Nobody can escape loneliness. It’s too near the heart of being human. Jesus was lonely. His closest friends didn’t understand him. In the end they abandoned him. On the cross Jesus didn’t cry from pain, but he did cry. “My God, my God, why have you abandoned me?”

That AARP article tells a lot about the science of loneliness, but something else struck me most. The author described how hard it can be sometimes to befriend a lonely person. Loneliness is insidious. The way the world perceives the lonely person and the way the lonely person perceives the world both work against the social connections that can turn our loneliness into joy.

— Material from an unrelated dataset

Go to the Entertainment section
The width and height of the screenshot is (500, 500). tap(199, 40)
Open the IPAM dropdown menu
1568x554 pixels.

A community for lonely people

The Gospel of John tells about someone who, I think, must have been the loneliest woman in the Bible. She’s the woman caught in the act of adultery. I wonder how her story ended. Jesus had made a social connection with her. After shaming the ones who were accusing her, Jesus told her to “go and from now on avoid this sin.” That couldn’t have been the end of the story. I think John put this woman into his Gospel because the people he wrote to knew about a happier ending.

I imagine a community of Jesus followers, probably John’s own community, welcoming this woman and helping her “avoid this sin.” They must have learned from Jesus to see good in other people. In this case they might have seen the courage of a woman who refused to give up hope after her husband died. That male-dominated society left her little means to survive and take care of her children except one—in a house of prostitution. The scribes and Pharisees, wanting to lay a trap for the merciful Jesus, knew just where to go to find the right “sinner.”

But Jesus turned the trap around on those self-righteous elders by silently writing on the ground. John doesn’t tell us what he wrote. I’ll bet it was about a quite virtuous woman and some men who just wouldn’t care what troubles their society made for people less fortunate than they.

Loneliness is a trouble we all carry to one degree or another. Thank God for Christian people who notice and share one another’s burdens.